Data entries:

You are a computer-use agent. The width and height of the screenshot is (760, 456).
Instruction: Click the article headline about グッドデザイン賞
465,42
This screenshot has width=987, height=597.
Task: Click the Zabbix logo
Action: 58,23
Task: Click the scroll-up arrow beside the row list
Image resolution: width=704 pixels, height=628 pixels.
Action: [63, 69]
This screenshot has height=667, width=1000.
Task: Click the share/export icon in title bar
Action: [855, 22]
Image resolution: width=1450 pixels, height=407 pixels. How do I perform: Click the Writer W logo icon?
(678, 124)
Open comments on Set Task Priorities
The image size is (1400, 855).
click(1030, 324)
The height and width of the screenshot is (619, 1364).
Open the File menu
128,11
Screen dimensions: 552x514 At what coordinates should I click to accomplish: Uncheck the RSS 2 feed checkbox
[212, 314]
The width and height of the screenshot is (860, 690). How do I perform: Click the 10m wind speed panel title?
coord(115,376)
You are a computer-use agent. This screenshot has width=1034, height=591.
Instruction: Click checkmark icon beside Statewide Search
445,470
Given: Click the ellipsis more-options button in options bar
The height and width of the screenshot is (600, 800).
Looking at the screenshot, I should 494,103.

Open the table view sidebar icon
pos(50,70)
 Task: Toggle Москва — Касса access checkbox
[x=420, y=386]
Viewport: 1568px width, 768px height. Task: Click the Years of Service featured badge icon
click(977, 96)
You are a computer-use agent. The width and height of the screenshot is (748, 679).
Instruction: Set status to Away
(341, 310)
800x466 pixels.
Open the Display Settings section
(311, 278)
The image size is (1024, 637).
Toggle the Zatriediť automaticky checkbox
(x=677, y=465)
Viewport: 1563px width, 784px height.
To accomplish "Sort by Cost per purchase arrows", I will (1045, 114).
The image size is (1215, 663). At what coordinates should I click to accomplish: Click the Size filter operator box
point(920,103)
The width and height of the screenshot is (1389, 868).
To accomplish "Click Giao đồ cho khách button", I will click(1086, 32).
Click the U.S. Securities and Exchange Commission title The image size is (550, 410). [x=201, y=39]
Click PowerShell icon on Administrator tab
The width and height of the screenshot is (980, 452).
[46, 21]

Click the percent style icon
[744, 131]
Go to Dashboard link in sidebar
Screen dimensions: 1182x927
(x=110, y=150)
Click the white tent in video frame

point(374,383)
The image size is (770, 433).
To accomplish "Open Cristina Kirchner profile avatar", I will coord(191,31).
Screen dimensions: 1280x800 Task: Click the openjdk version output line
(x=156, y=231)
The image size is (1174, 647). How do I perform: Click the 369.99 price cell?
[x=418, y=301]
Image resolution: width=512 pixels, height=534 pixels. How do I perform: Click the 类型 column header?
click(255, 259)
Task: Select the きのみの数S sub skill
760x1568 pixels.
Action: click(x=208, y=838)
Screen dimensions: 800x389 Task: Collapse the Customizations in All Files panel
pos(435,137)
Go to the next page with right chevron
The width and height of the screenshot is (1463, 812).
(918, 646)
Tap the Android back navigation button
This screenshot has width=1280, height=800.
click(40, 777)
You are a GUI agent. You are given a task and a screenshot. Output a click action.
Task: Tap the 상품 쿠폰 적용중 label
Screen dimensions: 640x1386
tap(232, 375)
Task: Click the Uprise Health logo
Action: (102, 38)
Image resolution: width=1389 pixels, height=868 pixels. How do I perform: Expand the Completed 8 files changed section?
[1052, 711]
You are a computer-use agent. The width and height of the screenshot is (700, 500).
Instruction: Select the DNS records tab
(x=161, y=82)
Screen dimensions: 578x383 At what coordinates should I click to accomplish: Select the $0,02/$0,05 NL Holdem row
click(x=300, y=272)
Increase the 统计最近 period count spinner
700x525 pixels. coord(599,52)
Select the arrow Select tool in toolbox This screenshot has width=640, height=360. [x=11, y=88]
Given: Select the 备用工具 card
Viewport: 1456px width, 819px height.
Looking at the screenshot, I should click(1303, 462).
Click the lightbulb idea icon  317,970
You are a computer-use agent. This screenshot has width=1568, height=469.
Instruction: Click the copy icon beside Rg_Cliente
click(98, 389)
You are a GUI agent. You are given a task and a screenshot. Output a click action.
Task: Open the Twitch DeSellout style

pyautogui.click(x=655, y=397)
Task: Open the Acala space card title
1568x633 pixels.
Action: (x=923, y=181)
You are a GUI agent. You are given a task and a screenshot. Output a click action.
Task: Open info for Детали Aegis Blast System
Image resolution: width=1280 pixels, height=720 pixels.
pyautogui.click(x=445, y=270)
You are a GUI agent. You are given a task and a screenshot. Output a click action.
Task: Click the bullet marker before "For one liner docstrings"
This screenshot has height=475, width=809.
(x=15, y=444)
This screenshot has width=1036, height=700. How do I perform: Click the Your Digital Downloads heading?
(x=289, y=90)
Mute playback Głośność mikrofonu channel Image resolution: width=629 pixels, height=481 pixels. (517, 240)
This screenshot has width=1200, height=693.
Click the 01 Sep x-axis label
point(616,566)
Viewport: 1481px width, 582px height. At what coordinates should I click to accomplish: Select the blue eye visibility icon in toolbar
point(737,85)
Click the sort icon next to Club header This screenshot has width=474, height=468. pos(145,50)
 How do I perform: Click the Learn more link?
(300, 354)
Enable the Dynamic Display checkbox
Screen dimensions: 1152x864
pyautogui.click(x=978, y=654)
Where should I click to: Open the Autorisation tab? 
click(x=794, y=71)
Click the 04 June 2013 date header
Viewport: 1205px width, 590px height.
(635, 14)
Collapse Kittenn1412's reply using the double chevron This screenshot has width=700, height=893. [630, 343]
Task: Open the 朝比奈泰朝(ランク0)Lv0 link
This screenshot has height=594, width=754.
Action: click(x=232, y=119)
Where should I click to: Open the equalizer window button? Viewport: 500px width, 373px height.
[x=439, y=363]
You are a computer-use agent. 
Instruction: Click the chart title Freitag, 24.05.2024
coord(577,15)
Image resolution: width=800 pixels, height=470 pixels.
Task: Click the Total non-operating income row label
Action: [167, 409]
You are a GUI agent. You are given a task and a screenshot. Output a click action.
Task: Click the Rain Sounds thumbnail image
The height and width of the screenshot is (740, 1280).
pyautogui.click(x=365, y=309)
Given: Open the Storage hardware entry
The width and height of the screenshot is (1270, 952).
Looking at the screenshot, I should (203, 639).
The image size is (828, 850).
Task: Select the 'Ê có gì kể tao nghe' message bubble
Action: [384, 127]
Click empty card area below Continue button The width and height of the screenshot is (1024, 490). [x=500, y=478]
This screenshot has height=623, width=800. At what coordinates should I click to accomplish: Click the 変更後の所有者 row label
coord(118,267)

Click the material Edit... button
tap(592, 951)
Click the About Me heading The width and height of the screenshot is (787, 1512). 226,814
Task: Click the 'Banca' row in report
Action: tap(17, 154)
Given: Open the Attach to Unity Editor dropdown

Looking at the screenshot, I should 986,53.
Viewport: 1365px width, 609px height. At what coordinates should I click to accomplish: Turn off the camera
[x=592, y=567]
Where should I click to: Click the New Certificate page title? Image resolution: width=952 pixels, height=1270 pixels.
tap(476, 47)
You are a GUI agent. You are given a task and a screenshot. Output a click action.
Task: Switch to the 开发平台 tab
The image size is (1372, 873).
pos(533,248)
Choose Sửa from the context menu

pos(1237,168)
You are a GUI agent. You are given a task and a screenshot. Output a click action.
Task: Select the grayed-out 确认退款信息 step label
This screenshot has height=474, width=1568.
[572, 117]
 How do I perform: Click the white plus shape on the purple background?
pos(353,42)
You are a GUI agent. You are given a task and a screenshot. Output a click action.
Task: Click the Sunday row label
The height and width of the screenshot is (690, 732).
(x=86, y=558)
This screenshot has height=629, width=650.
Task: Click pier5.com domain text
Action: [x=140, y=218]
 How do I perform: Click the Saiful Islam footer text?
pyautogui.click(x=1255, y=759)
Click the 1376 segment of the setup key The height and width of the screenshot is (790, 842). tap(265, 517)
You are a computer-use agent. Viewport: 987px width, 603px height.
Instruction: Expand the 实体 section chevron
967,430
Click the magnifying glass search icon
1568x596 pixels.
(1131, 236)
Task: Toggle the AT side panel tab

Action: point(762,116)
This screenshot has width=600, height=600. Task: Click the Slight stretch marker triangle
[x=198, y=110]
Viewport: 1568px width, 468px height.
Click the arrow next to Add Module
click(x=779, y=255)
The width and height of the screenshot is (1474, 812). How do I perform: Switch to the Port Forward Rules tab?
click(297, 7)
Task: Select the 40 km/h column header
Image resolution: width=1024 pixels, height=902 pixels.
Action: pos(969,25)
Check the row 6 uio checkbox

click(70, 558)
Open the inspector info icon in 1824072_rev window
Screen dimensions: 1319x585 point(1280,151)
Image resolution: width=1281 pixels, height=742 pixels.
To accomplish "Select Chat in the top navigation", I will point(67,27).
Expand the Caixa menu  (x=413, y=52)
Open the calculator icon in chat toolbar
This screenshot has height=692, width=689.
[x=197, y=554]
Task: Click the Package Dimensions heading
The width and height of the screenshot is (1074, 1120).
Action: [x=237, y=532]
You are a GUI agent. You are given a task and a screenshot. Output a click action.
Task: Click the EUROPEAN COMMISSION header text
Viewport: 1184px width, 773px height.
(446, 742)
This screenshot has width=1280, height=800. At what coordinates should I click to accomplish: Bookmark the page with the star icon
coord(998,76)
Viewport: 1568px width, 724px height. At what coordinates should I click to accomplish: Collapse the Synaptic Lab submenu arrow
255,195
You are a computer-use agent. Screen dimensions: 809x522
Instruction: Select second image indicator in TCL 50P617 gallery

_WHAT THIS TASK INVOLVES:_ If a line in the data above holds the word "computer", count it, and give only the final number.

_SOLUTION FOR THIS TASK:_ 8